What is needed: Copy each record exactly and skip its pictures.

Excerpted data:
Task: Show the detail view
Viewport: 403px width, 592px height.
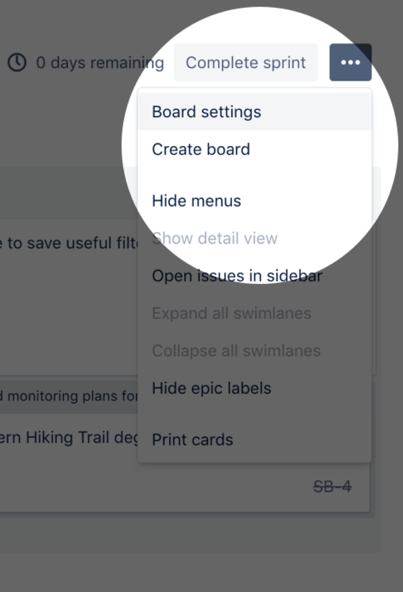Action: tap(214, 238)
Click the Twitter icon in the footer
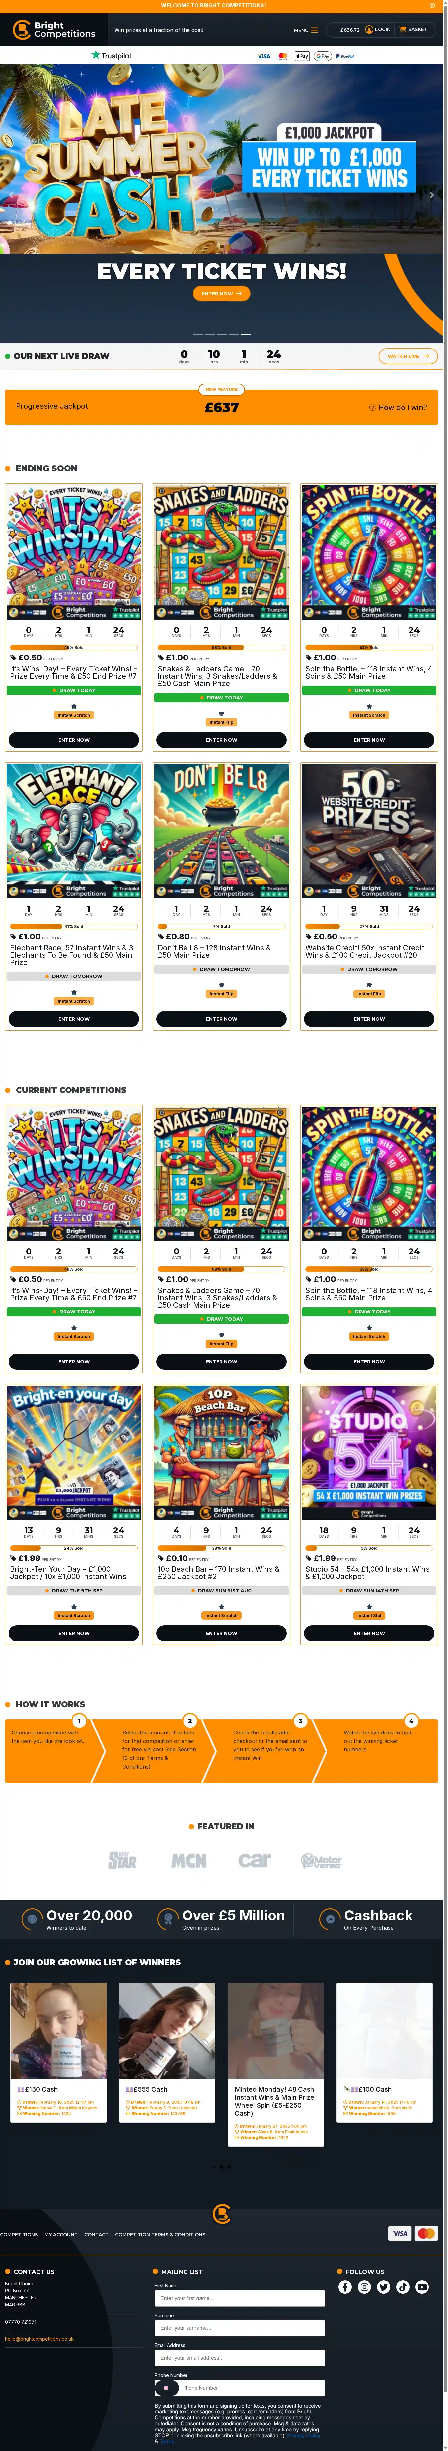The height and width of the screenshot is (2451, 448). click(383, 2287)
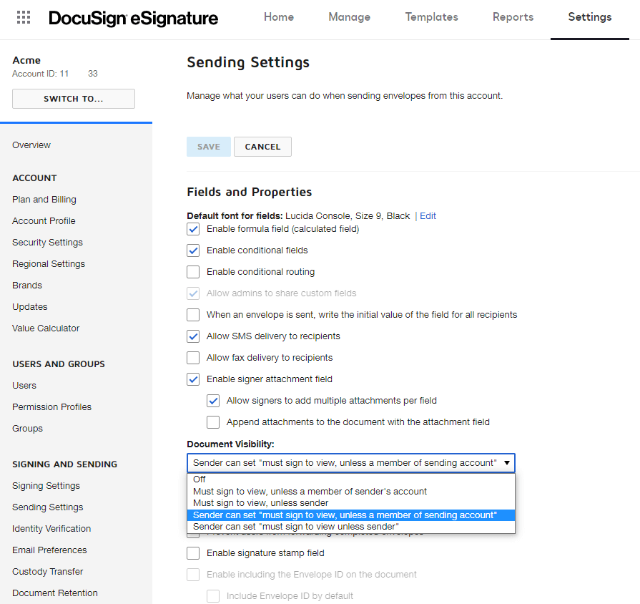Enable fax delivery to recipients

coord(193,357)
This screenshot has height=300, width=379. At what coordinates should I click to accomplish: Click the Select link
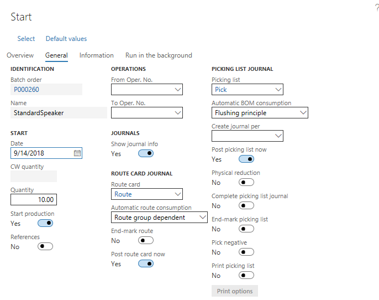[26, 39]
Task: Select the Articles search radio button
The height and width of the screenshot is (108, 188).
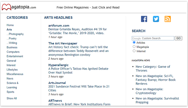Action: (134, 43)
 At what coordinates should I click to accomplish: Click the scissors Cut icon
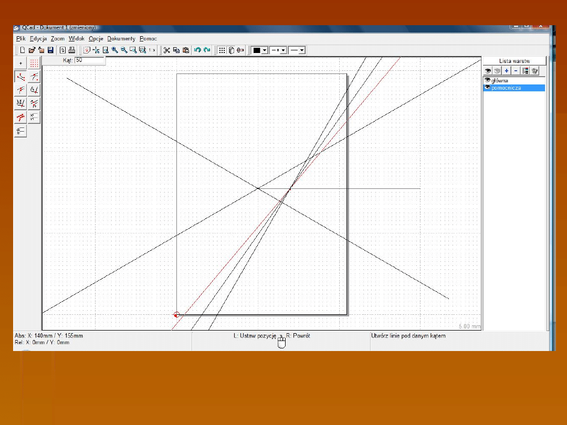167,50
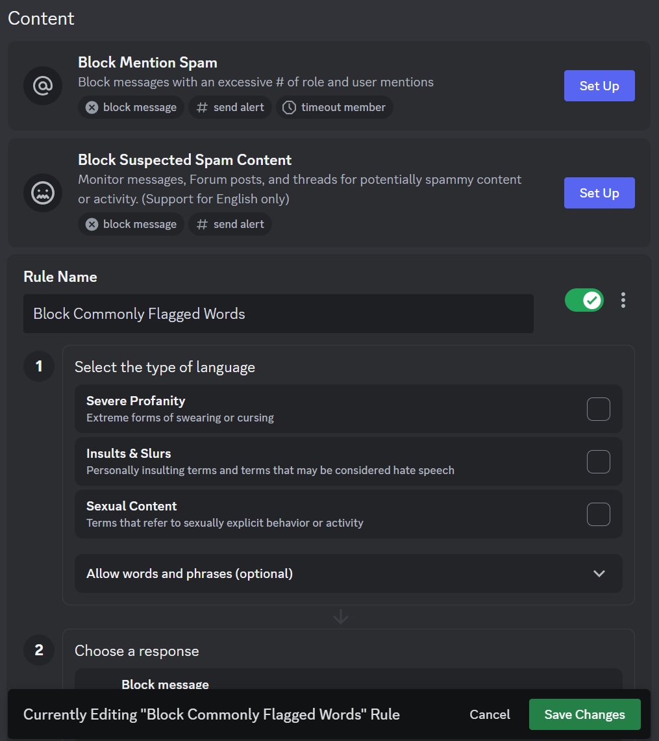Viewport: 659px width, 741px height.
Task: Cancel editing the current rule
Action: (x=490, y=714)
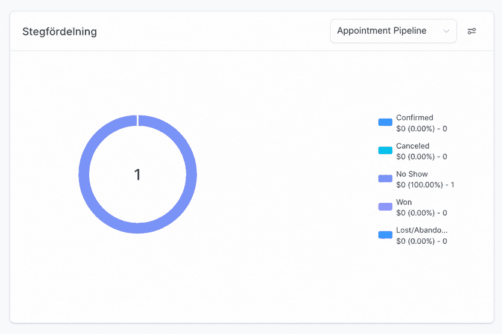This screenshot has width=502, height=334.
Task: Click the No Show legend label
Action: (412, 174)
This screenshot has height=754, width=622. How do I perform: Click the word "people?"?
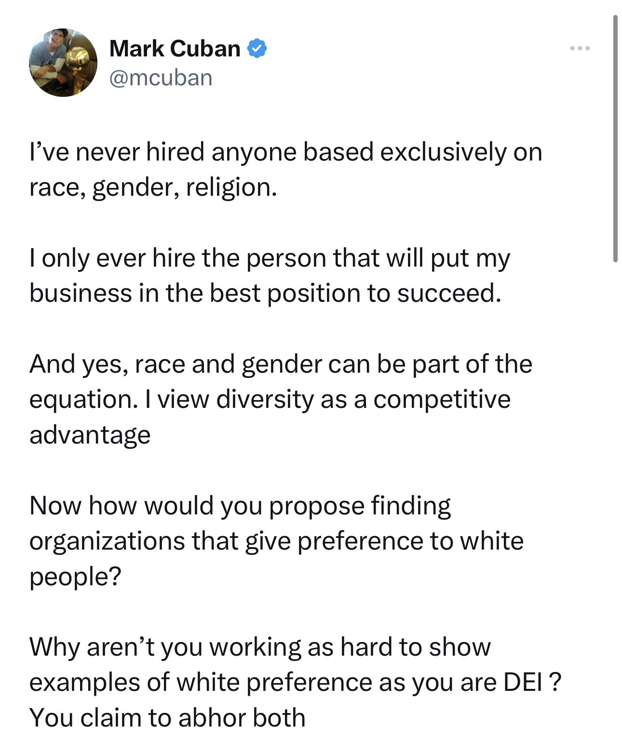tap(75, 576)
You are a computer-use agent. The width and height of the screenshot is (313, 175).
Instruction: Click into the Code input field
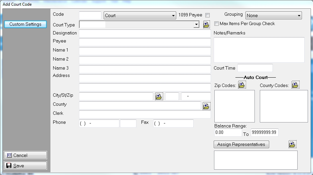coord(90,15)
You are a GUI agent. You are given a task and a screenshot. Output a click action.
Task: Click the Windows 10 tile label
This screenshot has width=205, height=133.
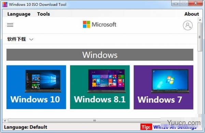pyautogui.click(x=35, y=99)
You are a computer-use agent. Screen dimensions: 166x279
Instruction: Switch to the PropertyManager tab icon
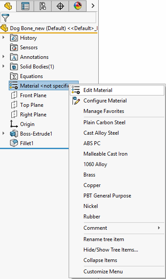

Exercise response:
Task: Show the detail view
Viewport: 403px width, 592px height.
Action: tap(214, 238)
Click the Twitter icon in the footer
The height and width of the screenshot is (2451, 448). click(383, 2287)
Enable fax delivery to recipients

coord(193,357)
This screenshot has height=300, width=379. At what coordinates should I click to accomplish: Click the Select link
[26, 39]
Task: Select the Articles search radio button
The height and width of the screenshot is (108, 188).
Action: (134, 43)
 At what coordinates should I click to accomplish: Click the scissors Cut icon
167,50
Viewport: 659px width, 741px height.
Task: Cancel editing the current rule
Action: (x=490, y=714)
This screenshot has width=502, height=334.
Task: Click the No Show legend label
Action: (412, 174)
This screenshot has height=754, width=622. How do I perform: Click the word "people?"?
tap(75, 576)
You are a computer-use agent. The width and height of the screenshot is (313, 175).
Instruction: Click into the Code input field
coord(90,15)
You are a GUI agent. You are given a task and a screenshot. Output a click action.
Task: Click the Windows 10 tile label
This screenshot has width=205, height=133.
pyautogui.click(x=35, y=99)
You are a computer-use agent. Screen dimensions: 166x279
Instruction: Switch to the PropertyManager tab icon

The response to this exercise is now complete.